[[ Raw data open ]]

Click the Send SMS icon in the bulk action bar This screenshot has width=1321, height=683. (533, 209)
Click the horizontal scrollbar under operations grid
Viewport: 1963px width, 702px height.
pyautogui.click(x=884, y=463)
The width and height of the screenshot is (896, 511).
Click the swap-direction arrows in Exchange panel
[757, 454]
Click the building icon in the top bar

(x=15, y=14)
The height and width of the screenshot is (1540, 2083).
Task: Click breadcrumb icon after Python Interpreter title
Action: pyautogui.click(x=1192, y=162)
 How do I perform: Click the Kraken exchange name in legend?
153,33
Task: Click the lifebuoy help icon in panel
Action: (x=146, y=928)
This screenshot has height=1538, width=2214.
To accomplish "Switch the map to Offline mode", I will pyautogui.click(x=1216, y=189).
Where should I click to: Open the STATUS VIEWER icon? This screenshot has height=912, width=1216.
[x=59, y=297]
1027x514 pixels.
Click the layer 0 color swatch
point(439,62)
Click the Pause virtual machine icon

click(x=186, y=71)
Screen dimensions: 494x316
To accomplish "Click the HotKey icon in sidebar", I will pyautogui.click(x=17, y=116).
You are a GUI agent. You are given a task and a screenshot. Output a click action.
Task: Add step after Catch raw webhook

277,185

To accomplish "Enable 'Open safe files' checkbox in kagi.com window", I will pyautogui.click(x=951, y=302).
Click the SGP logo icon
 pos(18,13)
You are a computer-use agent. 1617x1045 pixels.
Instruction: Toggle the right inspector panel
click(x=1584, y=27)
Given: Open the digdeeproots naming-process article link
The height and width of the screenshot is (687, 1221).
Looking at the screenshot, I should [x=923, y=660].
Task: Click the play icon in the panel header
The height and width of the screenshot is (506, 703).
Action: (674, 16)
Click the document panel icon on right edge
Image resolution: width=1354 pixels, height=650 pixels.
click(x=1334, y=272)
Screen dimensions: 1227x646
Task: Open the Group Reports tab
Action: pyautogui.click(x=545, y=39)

[[ Raw data closed ]]

* What the task requires *
The reply should consist only of the line containing "The height and width of the screenshot is (687, 1221)." and all lines after it in the listing above, reproduced exactly.

* Solution to this problem *
The height and width of the screenshot is (687, 1221).
Looking at the screenshot, I should [x=923, y=660].
Task: Click the play icon in the panel header
The height and width of the screenshot is (506, 703).
Action: (674, 16)
Click the document panel icon on right edge
Image resolution: width=1354 pixels, height=650 pixels.
click(x=1334, y=272)
Screen dimensions: 1227x646
Task: Open the Group Reports tab
Action: pyautogui.click(x=545, y=39)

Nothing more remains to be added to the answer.